A written proposal from France has been submitted to Beirut with the intention of resolving hostilities with Israel and addressing the contentious Lebanon-Israel border. The document, obtained by Reuters, proposes the withdrawal of fighters, including Hezbollah’s Radwan Force elite unit, to a distance of 10 km (6 miles) from the Lebanon-Israel border.
An Israeli official told Reuters the French proposal had been received by his government and was being discussed.
The 2006 UN Security Council Resolution 1701 calls for Hezbollah to be disarmed and move north of the Litani River, which is roughly 28 km (15 miles) from the border. The French are essentially offering the terrorist group full control over territory from which they should have withdrawn 18 years ago.
Reuters cited four senior Lebanese and three French officials who said the French proposal, calling for a 10-day process of de-escalation between Hezbollah and Israel, was delivered last week to Prime Minister Najib Mikati by French Foreign Minister Stephane Sejourne.
The document seeks to avoid “spiraling out of control” in Hezbollah’s daily encounters with Israel, and implementing “a potential ceasefire, when the conditions are right,” which would eventually result in negotiations on border disputes between Lebanon and Israel.

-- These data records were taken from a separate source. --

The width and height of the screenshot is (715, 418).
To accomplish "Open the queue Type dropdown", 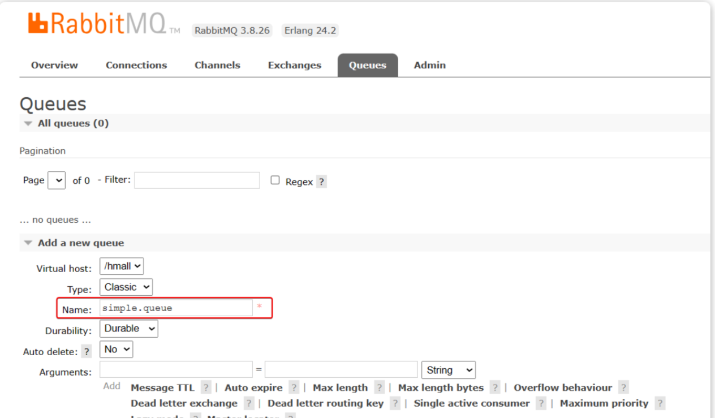I will (x=126, y=287).
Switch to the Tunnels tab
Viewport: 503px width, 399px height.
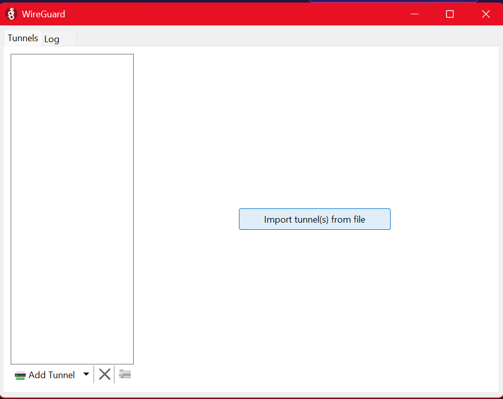(x=23, y=38)
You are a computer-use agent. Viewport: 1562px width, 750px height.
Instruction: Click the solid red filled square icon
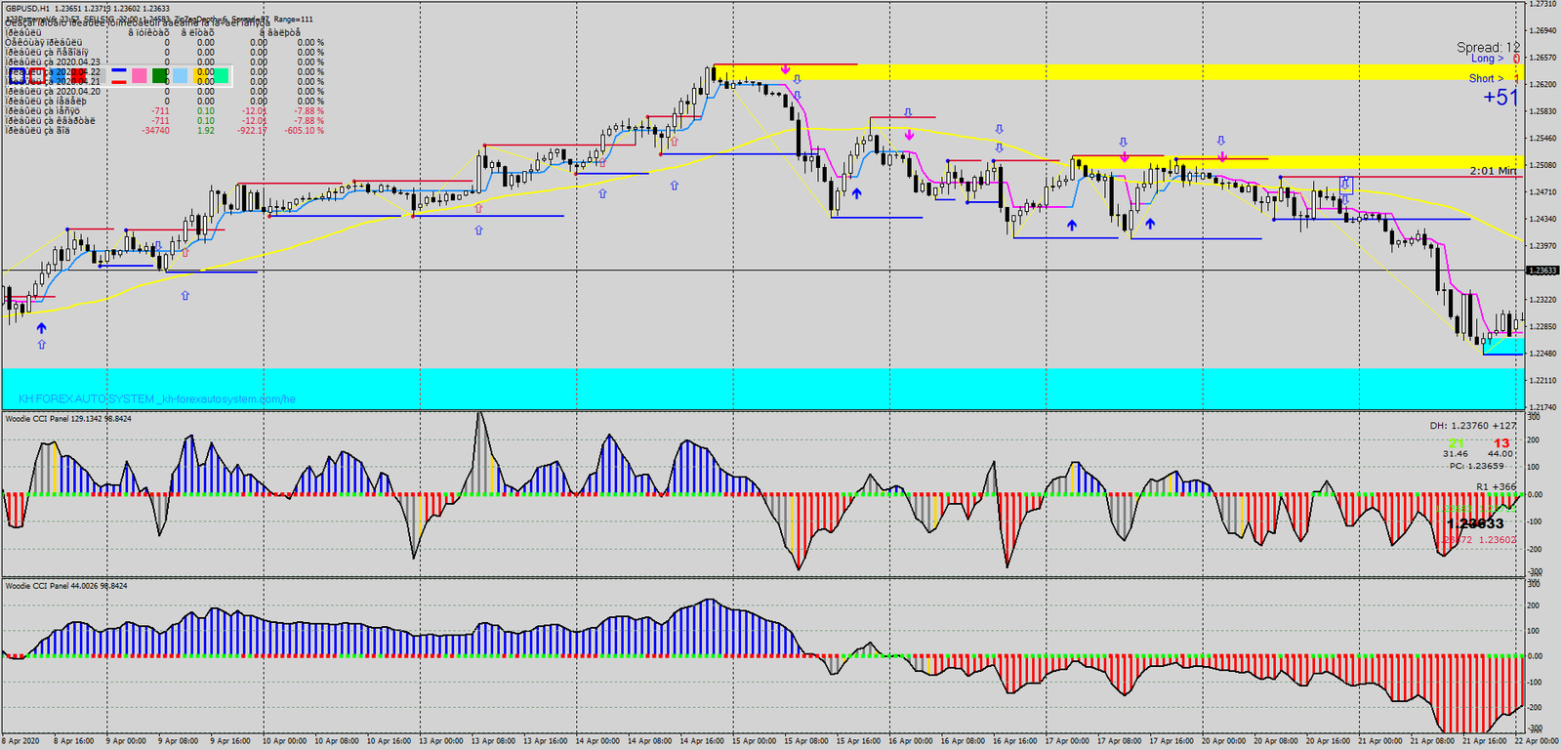point(78,75)
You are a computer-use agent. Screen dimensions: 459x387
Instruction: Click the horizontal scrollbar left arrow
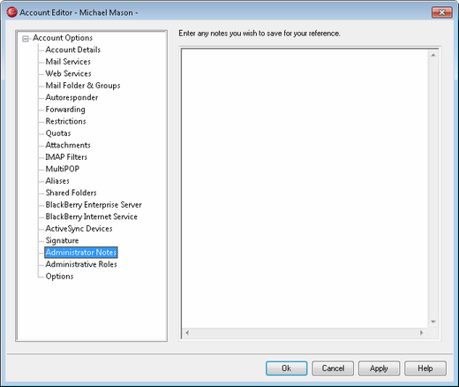click(187, 333)
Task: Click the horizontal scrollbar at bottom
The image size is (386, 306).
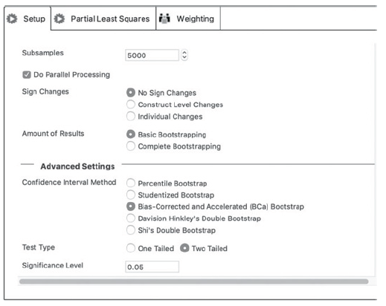Action: coord(194,281)
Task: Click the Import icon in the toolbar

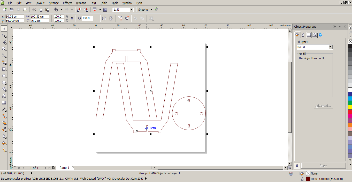Action: [x=79, y=10]
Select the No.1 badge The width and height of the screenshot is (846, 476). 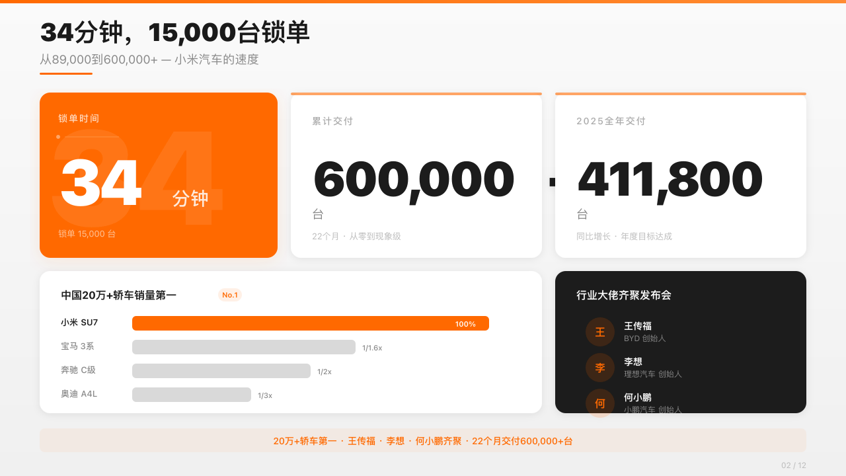pos(230,295)
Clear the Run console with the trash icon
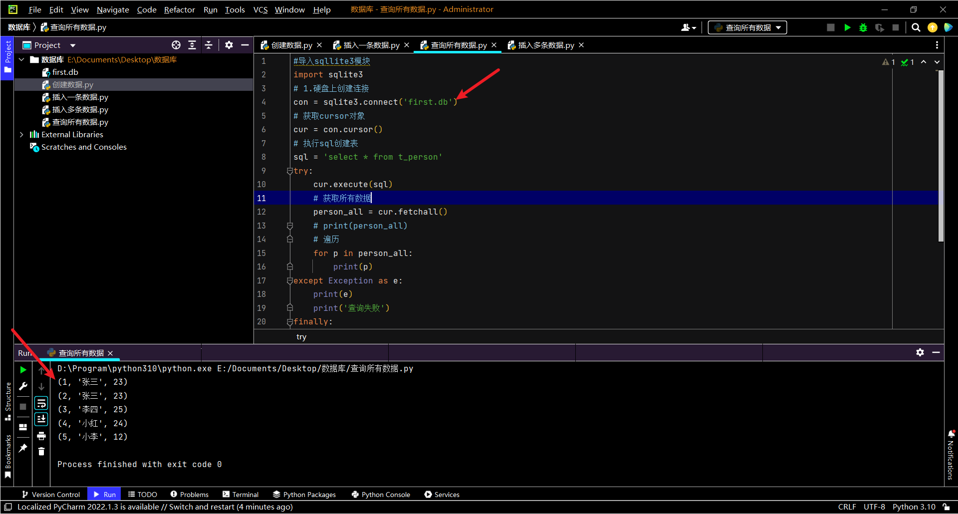The height and width of the screenshot is (514, 958). click(41, 452)
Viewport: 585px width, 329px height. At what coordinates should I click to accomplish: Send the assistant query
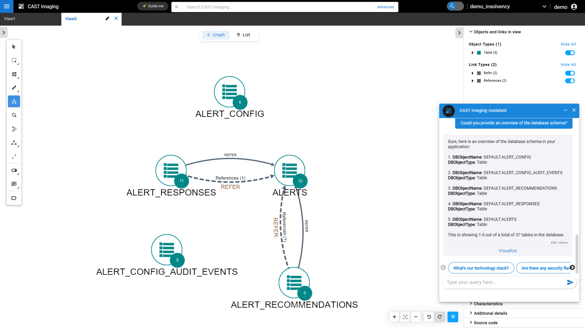(570, 282)
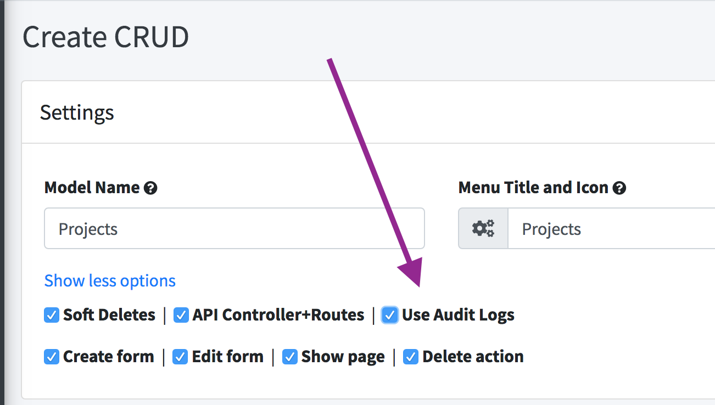The image size is (715, 405).
Task: Click the Model Name field label
Action: coord(92,188)
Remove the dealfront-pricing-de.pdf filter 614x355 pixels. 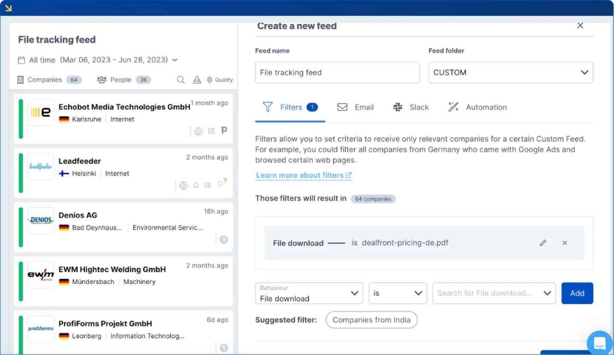[565, 243]
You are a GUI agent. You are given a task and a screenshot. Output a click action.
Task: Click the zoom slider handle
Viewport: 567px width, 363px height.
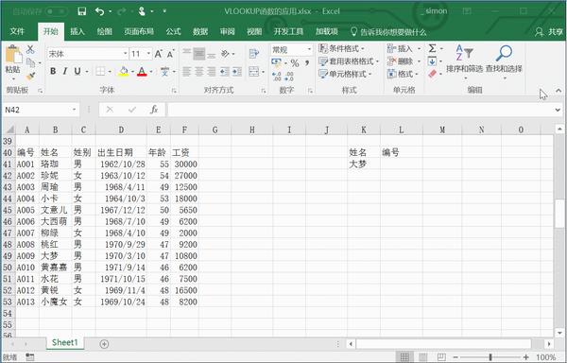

The area cleared by Hezbollah will be taken over by the Lebanese Army. One pressing matter to tackle regarding this point involves financing for the Lebanese army, which has been significantly weakened by the severe economic crisis in Lebanon. The proposal advocates for an international endeavor to bolster the deployment of the Lebanese army through funding, provision of equipment, and training. Additionally, it emphasizes the need for socio-economic development in southern Lebanon.
So far, Hezbollah has formally refused to engage in negotiations for de-escalation until the end of the war in Gaza. This stance was confirmed by Hezbollah politician Hassan Fadlallah who spoke to Reuters, adding, “The enemy is not in the position to impose conditions.”
According to the two-page French proposal, a shorter withdrawal distance is advocated to prevent Hezbollah rockets from reaching villages in northern Israel, which have been subjected to attacks with anti-tank missiles. The proposal argues that this compromise should be more palatable to Hezbollah compared to a retreat to the northern bank of the Litani River.
However, the same proposal ignores the enormous underground stocks of missiles with which Hezbollah has saturated the entire territory of South Lebanon. If anti-tank missiles won’t reach Israel, Iran-made accurate, long-range missiles would.
A month ago, Hezbollah rejected a similar proposal by US envoy Amos Hochstein.